Kerry McLean, executive vice president and general counsel of Intuit, said the agency’s arguments “aren’t credible.” Almost 100 million Americans have filed their taxes for free with TurboTax in the last eight years, McLean said. The firm’s most recent advertising campaign led more than 17 million taxpayers to file for free in 2021, up from 11 million in 2018 before the campaign launched, McLean added. “This lawsuit is unfortunate, but we are confident in the merits of our case,” said McLean in a written statement. “Our free advertising campaigns have raised awareness of free tax prep services and led more Americans to file their taxes for free.”
Filing for ‘free’
TurboTax users can file their taxes for free if they have a “simple” tax return, as defined by Intuit, according to the FTC complaint. The definition of a “simple return” changes from year to year; for tax-year 2021, Intuit refers to a simple return as one that can be filed on a Form 1040 with limited attached schedules. If users don’t have a simple return, they must upgrade to a paid version of the tax service, which is what the FTC alleges. “In truth, TurboTax is only free for some users, based on the tax forms they need,” according to the FTC lawsuit. “For many others, Intuit tells them, after they have invested time and effort gathering and inputting into TurboTax their sensitive personal and financial information to prepare their tax returns, that they cannot continue for free.” About two-thirds of American taxpayers are ineligible to file their taxes using TurboTax’s free service, according to the FTC. TurboTax was a member of IRS’ Free File program in 2002 until last year. This is part of the IRS’ mission to provide low-income Americans with access to tax filings without undue effort or cost.

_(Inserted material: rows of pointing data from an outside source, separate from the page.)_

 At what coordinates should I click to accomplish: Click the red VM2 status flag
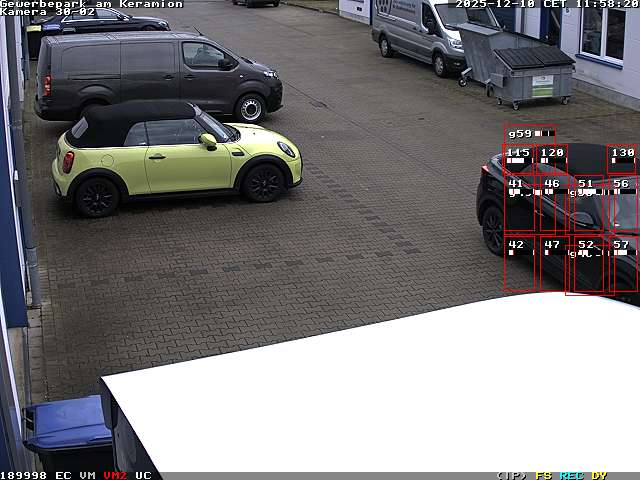[x=115, y=475]
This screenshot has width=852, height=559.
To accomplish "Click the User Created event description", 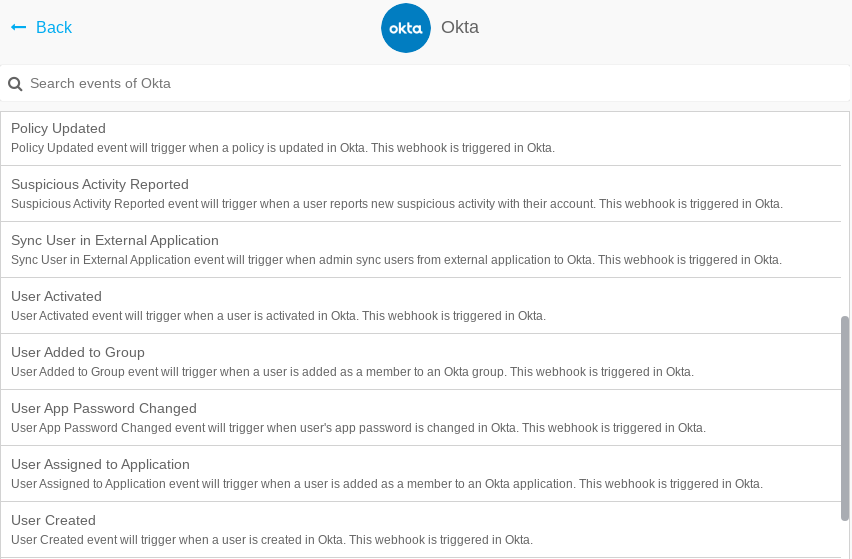I will [272, 540].
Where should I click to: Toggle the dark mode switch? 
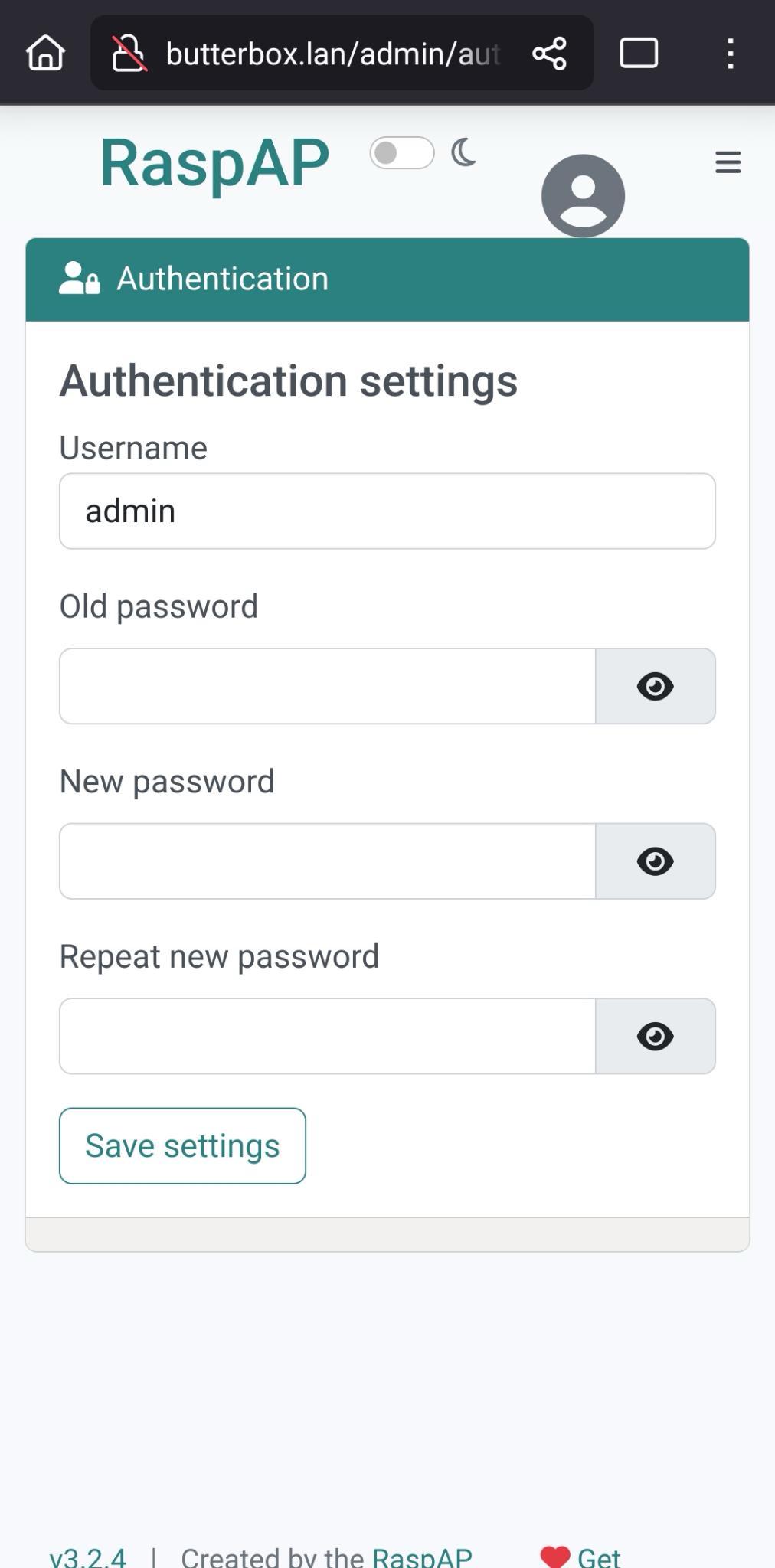402,153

TurboTax made that service available to taxpayers with $39,000 or less in adjusted gross income according to the FTC’s complaint. The threshold was higher for active-duty members of the military. Intuit insists that TurboTax adheres to IRS requirements and points out that the legal complaint is inaccurate in this regard. “The fact that Intuit complied with the rules and regulations of one government agency, but is now being targeted by another, demonstrates a significant disconnect,” McLean said. “The FTC’s ruling may make it harder for companies to enter into public-private partnerships with the government and benefit consumers.” A spokesperson for the FTC declined to comment for this story in time for publication. An IRS spokesperson was unable to provide comment by press time.